Her face creased, and she took a second swallow of tea. She ran a trembling hand across her brow and nodded. “When seeking the plots of darkness, one must go to darkness.”
“I cannot ask you to do that. There is another way, I’m sure of it.”
She pulled on a shy smile and shook her head. “There is not.” She reached across the table to his hand and patted it gently. “I will do this thing for you, but this is not why you came to see me. You had something else in mind when you came to my home. Tell me what it is.”

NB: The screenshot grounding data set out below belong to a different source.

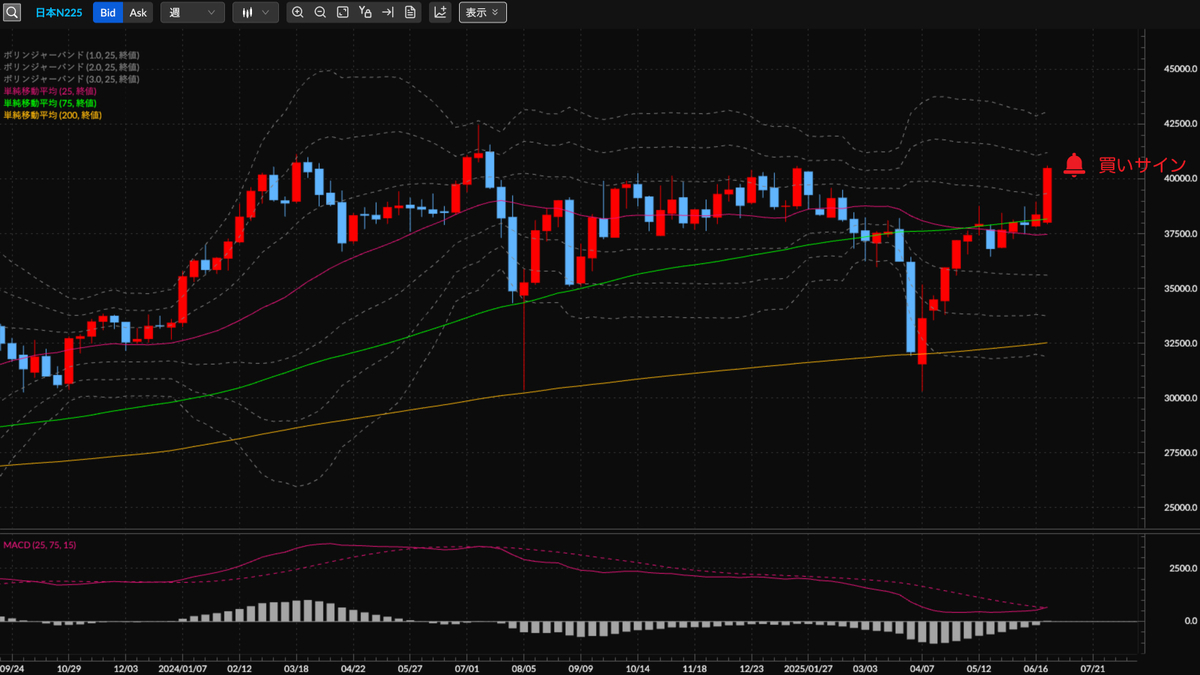1200x675 pixels.
Task: Toggle the Y-axis lock icon
Action: 365,13
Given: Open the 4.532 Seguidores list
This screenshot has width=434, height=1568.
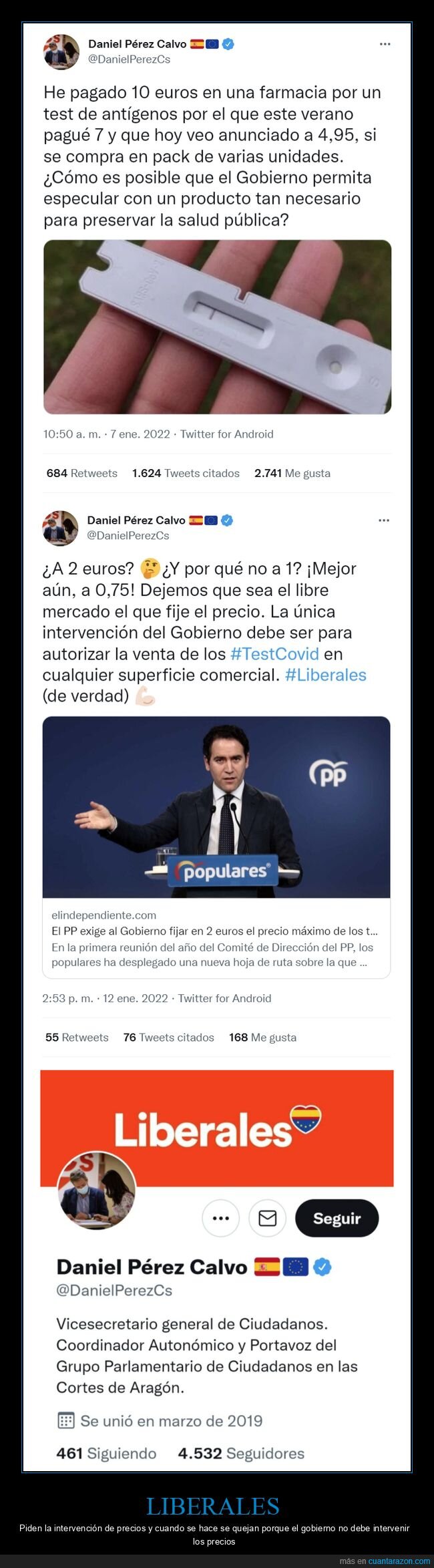Looking at the screenshot, I should (241, 1453).
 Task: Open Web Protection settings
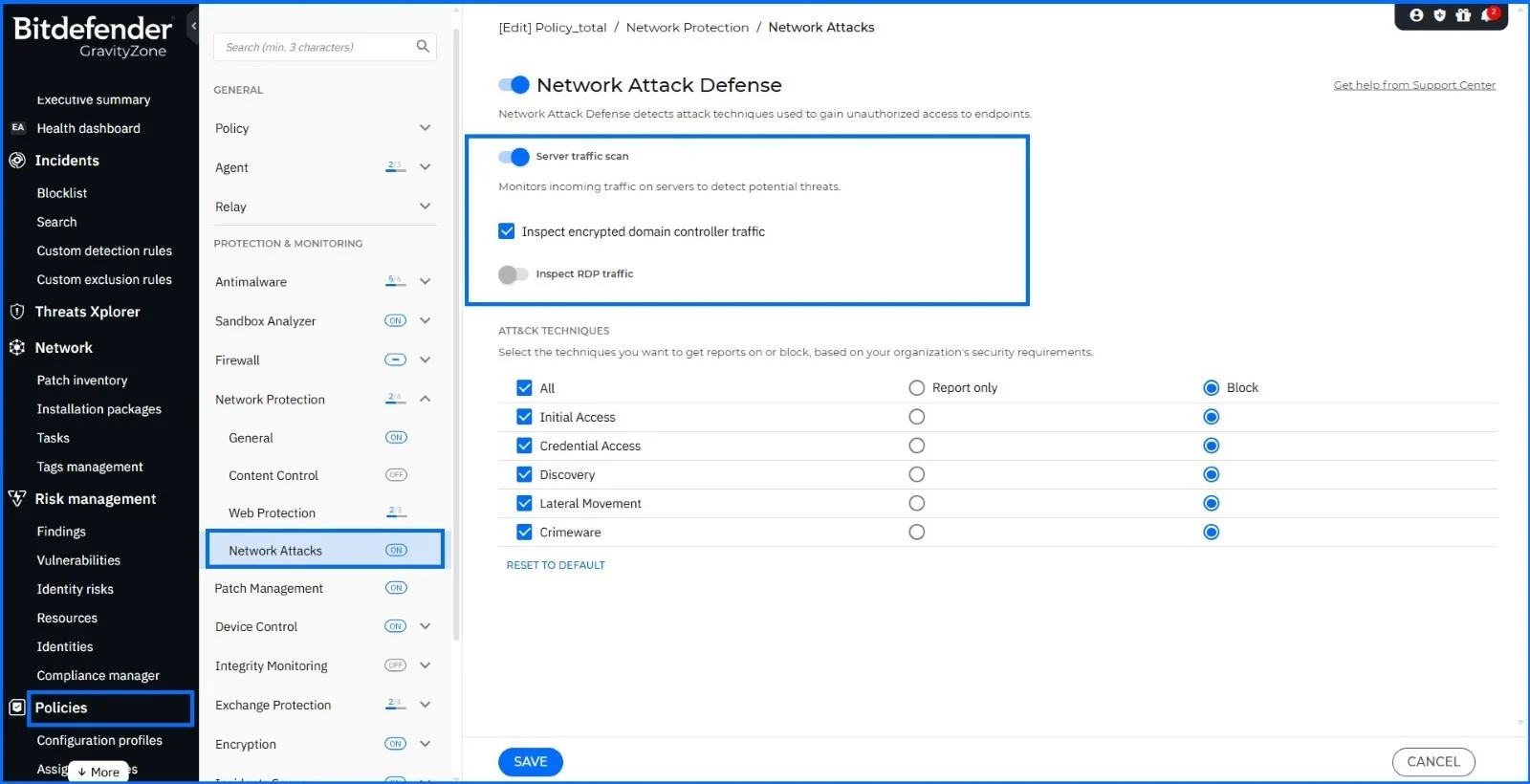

“I need a way to tie myself to my comrades, a way for instant communication no matter the distance. It can’t be a spell. There will be no way for us to cast it. I will ally myself with more than casters for this. It cannot be a magical item. There will be times when I must negate magic in order to do battle. It must be spiritual, must be a fetish. It cannot carry a taint of evil. It must be something wearable to a warrior of Cor-lyn-ber. Can you do it?”
She grinned. “How many do you need?”
He ran his numbers through his mind and doubled it. “Give me eight of them.”
“Fine. How long do I have to make them?”
“I need them before I leave here,” Rayph said.